なんてものを連れてきてくれるんです……

 


「みんな、その盗賊を見つけて捕縛しろっ。

 決して、その男が未悠の前に現れることのないようにっ」


 そうアドルフが宣言して、数分も経たないうちに、その男は未悠たちの前に現れていた。


「ラドミール……」


 なんてものを連れてきてくれるんです、と未悠はうなだれ、


 堂端は、まずい、仕事に行かずにこんなところでくつろぎ切ったり、ショーグンか参謀になりたいなんて戯言ざれごとを言っている場所に社長がっ、と慌てる。


 だが、ラドミールはそんな騒ぎの元を連れてきてしまったことなど気にする様子もなく、

「アドルフ様、お忘れの櫛です」

と本来の主人の前にひざまずくと、うやうやしくアドルフに櫛を差し出していた。


 だが、みんな、思っていた。


 いや、櫛、どうでもいいよ。

 その後ろのやつはなんなんだよ……と。


「肉、焼けましたよー」

と未悠たちに遅れて野盗たちが宿の中に入ってきた。


 イラークがなにもかも奪われたマヌケな野盗を哀れに思い、ご馳走してくれることになったので、ずっと外で肉をぐるぐるしてくれていたのだ。


 野盗たちは駿を見て、あっ、と言う。


「こいつだっ」

「そうだ、こいつだっ」

と口々に叫び出す。


「そうだ、こいつだっ。

 俺たちから金を奪ったのは、王子じゃないっ。


 この、なんだかわからないが、強引な手段でのし上がってきそうなやつだったっ」


「そうだ、こいつだっ。

 この、知らない場所に迷い込んでも、なんのためらいもなく、場に馴染んで暮らした挙句に、王様とかになりそうな奴だっ」


 アドルフ様に対する評価と全然違うな……。


「そうだ、こいつだっ。

 この、いい男で、やり手なのに、何故か、気に入った女は、ちょっと駄目な感じの男に持ってかれそうな奴だっ。


 女は母性本能をくすぐられると弱いらしいから、お前も、ちょっと弱いところでも見せてみた方がいいんじゃないのかっ?」


 アドバイスまで加わったぞ、と思いながら、未悠は訊いてみた。


「社長、なんでこの人たちの食べ物とありったけの財産奪っちゃったんですか?」


「腹が減っていたから。

 そして、金を持っていないと不安になるから」


 明確な理由だな……。


 しかし、全財産奪われたこの人たちの方が不安になったと思いますが、と思う未悠に、駿は更に言ってきた。


「通りすがりの爺さんとかから奪い取ったら悪だろうが。

 こいつらから取るのなら、悪ではない。

 正義だ」


 いや、正義ではない。


「だって、どうせ、こいつら、また何処かから、簡単に金奪ってくるんだろ」


 いや、きっと簡単ではない。


 というか、恐らく、社長がこの人たちから奪ったときほど簡単ではない。


 その証拠に、野盗の人たちは、今、ものすごく不安そうに駿を見ている。


 またなにを奪われるんだろう、という感じだ。


 だが、細かいことは気にしない駿の中では、既にその話題は終わったようで、戸口の方を振り返り、

「しかし、馬は速いな。
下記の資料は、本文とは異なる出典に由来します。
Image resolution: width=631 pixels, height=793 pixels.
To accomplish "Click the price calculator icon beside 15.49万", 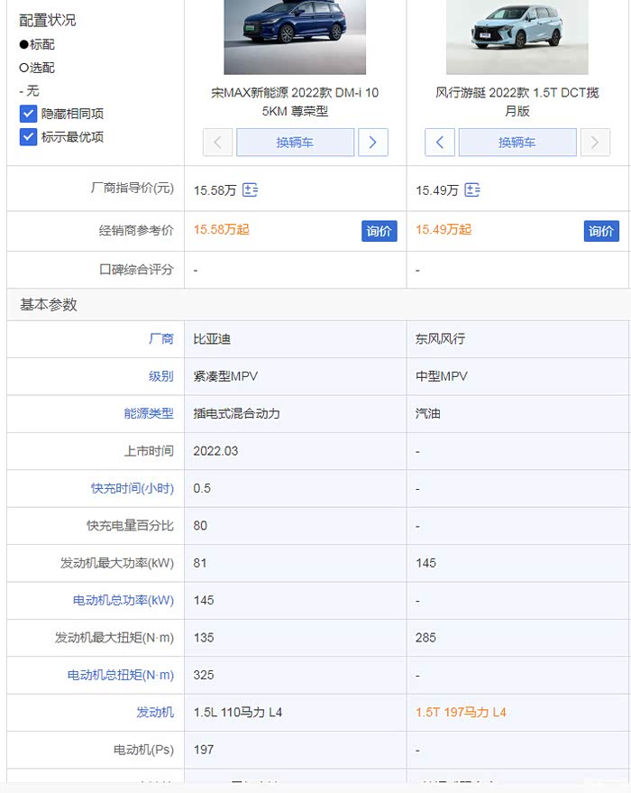I will 472,190.
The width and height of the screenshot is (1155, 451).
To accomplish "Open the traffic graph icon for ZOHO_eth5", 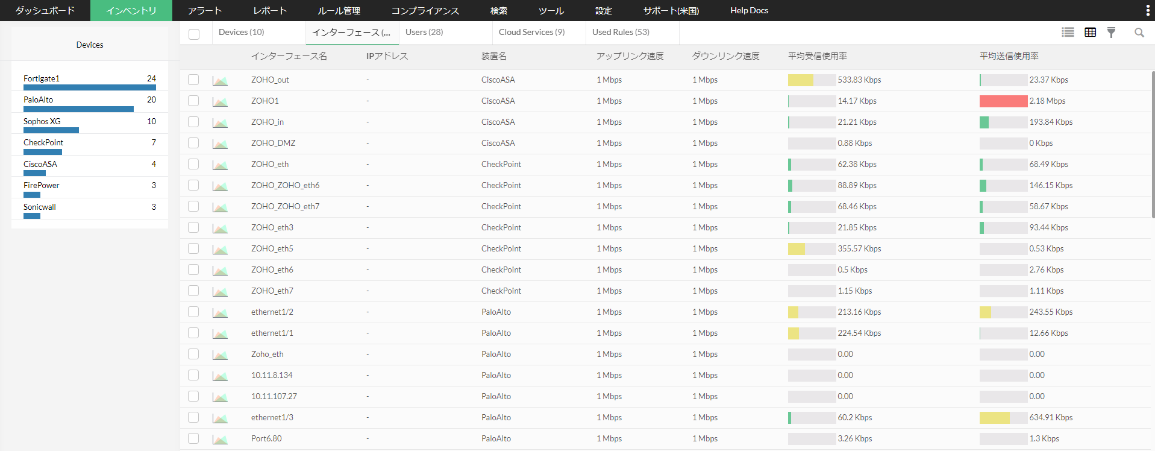I will click(220, 249).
あっという間に、街道を駆け抜ける」

と呟いている。


「社長も馬、ギフトカタログで乗ってみたんですか」

とうっかり訊いて、


「ギフトカタログ?」

と訊き返されてしまったが。


 未悠の横で、堂端が、莫迦か、という顔をしていた。


 だが、駿は、

「馬になど乗ったことはない。

 だが……乗ってみたら、乗ったことがある気がしたな」

と言い出した。


「馬の方が車動かすより、楽な気がした。

 車と違って、勝手にこっちの考えを読んで動いてくれたりするしな」


 それを聞いたラドミールが、

「馬は賢いですからね。

 乗った人の考えを読んで動くんですよ」

と言ってくる。


 ……此処には空気の読めない人間がたくさん居るのに、馬の方がずいぶん賢いな、

と未悠が思ったとき、社長がテーブルに並ぶ料理と料理を手にしたイラークを見て言った。


「なにか食わせてくれ。金はあまりないが、宝石類ならある」


「俺たちの全財産ーっ」

と野盗たちが駿の手にある革袋を見て叫んでいた。